RDC-Rwanda : Jason Stearns plaide pour une "solution réaliste" et écarte l'option d'une défaite militaire imposée au Rwanda

Signature de la déclaration de principe par les MAE congolais et rwandais à Washington
Signature de la déclaration de principe par les MAE congolais et rwandais à Washington

Lors d'un Space Live X organisé lundi soir par le journaliste Stanis Bujakera Tshiamala, le chercheur Jason Stearns a plaidé pour un compromis politique avec le M23, écartant l'hypothèse d'une pression internationale suffisante pour obtenir un retrait pur et simple du Rwanda.

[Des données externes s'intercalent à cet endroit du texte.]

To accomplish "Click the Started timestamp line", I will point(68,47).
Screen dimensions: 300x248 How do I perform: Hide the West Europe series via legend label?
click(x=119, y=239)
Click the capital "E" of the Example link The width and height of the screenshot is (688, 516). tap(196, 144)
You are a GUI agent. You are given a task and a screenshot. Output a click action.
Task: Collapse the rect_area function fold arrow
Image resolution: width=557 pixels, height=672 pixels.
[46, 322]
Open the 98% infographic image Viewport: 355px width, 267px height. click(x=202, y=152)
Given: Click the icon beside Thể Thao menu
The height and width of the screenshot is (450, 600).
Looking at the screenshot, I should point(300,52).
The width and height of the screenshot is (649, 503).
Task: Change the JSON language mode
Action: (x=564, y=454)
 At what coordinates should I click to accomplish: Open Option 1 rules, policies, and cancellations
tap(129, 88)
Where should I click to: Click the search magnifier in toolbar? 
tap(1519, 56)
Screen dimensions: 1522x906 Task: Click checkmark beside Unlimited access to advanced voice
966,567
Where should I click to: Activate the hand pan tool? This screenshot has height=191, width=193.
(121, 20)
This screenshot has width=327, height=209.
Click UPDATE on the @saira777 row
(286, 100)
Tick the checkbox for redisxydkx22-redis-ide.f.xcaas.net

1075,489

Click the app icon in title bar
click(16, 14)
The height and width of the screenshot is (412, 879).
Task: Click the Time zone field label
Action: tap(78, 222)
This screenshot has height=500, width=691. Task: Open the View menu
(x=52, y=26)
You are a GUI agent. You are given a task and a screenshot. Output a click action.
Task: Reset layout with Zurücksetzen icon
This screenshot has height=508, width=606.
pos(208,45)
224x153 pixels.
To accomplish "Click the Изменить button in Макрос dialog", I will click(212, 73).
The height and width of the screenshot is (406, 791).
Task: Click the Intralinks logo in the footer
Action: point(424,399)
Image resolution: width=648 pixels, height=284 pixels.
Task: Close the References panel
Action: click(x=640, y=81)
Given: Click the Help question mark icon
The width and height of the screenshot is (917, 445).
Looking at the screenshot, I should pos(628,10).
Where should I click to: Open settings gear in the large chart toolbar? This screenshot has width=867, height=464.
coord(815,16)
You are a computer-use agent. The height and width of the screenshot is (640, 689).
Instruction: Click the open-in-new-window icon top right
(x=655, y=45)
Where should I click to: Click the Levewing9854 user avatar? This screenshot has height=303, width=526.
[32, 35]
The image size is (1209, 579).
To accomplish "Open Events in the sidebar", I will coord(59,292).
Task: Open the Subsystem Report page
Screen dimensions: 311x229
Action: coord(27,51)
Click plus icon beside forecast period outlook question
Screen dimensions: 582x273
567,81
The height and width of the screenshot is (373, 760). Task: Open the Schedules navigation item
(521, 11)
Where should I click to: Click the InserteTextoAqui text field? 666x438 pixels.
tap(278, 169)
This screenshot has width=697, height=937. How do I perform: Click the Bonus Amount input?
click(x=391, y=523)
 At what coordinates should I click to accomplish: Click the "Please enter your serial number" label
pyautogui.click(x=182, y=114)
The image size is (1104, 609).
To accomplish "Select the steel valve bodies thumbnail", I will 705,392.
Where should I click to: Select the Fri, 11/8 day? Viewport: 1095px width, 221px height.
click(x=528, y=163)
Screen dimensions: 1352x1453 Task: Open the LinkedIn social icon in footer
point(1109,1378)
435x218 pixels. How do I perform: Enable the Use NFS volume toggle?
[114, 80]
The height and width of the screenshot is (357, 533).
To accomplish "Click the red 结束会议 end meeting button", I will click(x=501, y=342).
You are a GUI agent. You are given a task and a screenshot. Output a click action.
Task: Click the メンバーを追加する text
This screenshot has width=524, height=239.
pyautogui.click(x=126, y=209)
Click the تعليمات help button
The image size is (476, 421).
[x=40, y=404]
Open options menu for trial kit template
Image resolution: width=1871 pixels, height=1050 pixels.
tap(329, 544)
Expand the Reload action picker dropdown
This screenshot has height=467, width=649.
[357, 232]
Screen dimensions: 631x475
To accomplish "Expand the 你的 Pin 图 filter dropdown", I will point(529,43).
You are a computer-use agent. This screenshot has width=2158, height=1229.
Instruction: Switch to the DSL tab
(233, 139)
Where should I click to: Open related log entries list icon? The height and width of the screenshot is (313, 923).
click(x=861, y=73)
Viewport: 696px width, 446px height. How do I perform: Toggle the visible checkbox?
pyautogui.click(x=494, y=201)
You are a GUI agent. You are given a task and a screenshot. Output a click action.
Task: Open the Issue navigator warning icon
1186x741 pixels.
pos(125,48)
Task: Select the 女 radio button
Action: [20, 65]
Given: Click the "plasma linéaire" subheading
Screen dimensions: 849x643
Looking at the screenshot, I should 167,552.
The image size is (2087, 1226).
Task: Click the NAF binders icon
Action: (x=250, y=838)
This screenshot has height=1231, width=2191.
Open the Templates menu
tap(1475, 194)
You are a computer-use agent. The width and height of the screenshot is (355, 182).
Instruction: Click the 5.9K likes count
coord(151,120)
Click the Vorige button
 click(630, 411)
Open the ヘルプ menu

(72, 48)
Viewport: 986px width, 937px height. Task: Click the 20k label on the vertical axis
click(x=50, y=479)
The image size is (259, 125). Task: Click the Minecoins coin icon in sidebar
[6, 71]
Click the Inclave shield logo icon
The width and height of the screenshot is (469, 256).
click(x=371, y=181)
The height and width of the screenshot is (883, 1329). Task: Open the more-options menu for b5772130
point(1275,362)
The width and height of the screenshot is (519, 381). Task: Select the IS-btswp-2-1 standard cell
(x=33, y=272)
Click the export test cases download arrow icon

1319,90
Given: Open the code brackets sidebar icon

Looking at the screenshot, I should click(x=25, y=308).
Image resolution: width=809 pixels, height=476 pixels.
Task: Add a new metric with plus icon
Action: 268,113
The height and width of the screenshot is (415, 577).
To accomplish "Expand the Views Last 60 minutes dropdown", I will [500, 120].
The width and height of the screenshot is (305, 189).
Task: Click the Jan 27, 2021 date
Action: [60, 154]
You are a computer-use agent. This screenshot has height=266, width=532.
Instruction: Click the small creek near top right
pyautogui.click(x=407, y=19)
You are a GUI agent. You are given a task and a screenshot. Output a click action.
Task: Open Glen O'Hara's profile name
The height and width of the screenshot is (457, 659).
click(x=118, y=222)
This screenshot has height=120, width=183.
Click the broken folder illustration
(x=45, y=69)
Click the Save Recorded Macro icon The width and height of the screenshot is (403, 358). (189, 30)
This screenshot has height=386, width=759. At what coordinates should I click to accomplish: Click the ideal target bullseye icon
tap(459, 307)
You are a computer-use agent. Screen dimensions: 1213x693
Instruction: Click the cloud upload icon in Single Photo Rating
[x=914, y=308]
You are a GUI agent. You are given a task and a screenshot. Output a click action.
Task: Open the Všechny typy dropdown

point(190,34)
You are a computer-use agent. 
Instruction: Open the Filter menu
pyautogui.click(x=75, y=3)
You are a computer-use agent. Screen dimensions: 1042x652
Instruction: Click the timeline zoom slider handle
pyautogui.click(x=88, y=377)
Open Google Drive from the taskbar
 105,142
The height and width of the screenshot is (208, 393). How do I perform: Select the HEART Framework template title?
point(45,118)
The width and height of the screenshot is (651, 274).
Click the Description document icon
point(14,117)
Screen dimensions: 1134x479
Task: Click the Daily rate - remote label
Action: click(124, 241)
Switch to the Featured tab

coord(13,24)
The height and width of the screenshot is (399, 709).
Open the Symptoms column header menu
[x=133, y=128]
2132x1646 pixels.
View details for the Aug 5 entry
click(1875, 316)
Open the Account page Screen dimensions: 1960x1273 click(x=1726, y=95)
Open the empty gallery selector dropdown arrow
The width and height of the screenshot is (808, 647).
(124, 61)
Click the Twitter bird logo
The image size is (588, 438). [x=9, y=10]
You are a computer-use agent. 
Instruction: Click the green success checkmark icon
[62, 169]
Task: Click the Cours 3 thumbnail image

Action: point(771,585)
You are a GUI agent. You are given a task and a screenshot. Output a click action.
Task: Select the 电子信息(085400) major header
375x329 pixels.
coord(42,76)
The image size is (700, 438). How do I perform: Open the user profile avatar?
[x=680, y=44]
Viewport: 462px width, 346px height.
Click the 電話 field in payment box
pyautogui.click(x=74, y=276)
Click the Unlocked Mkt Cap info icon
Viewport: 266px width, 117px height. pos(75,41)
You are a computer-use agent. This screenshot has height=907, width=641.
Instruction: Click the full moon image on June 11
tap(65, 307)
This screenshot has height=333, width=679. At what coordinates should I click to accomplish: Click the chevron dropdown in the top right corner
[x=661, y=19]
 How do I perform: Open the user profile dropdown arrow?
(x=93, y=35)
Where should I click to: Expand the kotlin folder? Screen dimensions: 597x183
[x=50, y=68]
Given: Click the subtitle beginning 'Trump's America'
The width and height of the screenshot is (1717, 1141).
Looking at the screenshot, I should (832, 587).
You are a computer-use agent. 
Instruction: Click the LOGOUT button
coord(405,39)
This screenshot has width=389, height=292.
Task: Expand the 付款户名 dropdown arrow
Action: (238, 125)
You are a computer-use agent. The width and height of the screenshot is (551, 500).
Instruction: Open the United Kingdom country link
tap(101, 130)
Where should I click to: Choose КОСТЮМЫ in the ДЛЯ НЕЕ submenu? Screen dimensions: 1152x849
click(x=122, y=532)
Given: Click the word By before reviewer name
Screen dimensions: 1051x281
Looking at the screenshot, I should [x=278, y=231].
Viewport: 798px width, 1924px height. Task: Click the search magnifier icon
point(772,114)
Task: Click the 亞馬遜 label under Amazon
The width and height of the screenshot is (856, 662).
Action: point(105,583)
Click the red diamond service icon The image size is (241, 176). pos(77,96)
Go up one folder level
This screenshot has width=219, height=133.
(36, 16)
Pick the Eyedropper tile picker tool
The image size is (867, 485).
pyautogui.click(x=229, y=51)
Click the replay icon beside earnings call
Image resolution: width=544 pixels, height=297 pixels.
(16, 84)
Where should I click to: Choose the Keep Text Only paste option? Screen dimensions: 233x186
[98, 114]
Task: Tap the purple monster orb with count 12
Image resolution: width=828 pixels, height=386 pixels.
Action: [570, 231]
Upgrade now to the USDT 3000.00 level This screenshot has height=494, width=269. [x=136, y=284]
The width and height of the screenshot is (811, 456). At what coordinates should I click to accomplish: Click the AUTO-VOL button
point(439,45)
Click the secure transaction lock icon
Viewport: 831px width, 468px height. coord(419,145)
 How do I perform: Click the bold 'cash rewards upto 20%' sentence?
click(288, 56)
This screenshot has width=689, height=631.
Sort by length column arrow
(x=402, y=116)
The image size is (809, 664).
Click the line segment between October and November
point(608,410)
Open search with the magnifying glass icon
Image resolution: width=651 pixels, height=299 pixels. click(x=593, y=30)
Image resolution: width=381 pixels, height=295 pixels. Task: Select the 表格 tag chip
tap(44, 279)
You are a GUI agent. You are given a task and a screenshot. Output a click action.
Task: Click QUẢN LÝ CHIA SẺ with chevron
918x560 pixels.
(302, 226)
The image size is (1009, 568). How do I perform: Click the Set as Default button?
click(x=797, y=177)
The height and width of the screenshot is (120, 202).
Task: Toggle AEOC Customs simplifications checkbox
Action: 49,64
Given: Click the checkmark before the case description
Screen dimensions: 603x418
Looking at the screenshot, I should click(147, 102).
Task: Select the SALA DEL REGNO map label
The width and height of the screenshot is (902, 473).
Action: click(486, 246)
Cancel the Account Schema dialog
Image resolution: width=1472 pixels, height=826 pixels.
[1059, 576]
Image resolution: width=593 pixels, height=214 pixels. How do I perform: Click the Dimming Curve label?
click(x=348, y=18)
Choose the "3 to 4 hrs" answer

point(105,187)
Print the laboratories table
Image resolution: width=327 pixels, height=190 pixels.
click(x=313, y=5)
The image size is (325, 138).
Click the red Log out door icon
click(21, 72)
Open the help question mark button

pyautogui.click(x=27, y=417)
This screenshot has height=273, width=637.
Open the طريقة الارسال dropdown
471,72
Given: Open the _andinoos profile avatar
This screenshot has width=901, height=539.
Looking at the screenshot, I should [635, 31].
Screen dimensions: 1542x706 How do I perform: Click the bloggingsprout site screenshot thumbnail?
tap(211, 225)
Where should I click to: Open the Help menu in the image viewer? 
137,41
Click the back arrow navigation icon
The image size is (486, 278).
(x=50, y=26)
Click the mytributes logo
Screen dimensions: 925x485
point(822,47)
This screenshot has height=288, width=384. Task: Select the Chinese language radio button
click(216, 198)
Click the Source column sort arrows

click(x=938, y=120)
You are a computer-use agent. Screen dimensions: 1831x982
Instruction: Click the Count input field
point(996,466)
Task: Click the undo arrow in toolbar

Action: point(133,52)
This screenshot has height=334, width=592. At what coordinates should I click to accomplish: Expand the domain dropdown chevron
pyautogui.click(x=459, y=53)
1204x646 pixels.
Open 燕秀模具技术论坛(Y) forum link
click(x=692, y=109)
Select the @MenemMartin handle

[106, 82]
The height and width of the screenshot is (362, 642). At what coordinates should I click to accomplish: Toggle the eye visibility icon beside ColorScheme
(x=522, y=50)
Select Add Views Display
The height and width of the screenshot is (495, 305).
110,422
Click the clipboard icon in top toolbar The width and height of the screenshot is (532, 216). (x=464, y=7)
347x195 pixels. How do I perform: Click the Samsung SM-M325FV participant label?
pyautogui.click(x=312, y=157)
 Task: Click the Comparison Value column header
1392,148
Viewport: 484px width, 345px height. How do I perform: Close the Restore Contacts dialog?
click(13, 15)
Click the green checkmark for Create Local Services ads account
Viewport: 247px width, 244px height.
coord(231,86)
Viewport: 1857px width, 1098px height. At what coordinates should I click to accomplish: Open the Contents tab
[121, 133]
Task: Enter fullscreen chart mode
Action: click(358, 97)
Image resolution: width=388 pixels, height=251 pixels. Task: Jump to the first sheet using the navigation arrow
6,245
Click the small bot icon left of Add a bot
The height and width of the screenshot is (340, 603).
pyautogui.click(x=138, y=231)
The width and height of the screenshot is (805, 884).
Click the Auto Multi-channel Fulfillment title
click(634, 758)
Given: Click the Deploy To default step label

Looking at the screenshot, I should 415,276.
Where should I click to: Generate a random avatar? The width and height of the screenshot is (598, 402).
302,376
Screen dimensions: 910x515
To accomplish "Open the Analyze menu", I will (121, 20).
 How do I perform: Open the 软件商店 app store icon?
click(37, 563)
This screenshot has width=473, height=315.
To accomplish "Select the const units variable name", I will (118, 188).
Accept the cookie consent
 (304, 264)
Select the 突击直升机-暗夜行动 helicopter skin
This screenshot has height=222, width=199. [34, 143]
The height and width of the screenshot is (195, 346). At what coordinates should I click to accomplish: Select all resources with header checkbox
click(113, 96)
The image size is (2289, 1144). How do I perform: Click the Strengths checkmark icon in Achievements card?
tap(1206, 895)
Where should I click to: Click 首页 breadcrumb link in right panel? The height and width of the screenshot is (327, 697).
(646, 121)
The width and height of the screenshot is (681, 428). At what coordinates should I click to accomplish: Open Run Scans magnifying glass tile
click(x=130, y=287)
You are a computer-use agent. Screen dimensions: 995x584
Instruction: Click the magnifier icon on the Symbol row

Interrogé sur l'asymétrie perçue de la pression internationale, davantage tournée vers Kigali que vers Kinshasa, Jason Stearns a d'abord concédé : « la solution idéale de ce conflit serait seulement de pouvoir exercer une pression sur le Rwanda et que le Rwanda se retire tout court », rappelant le précédent de 2013, où « une pression diplomatique » sur Kigali combinée à « une pression militaire sur le M23 » avait débouché sur « une défaite militaire du M23 », sans toutefois être « suivie par un processus de paix cohérent ».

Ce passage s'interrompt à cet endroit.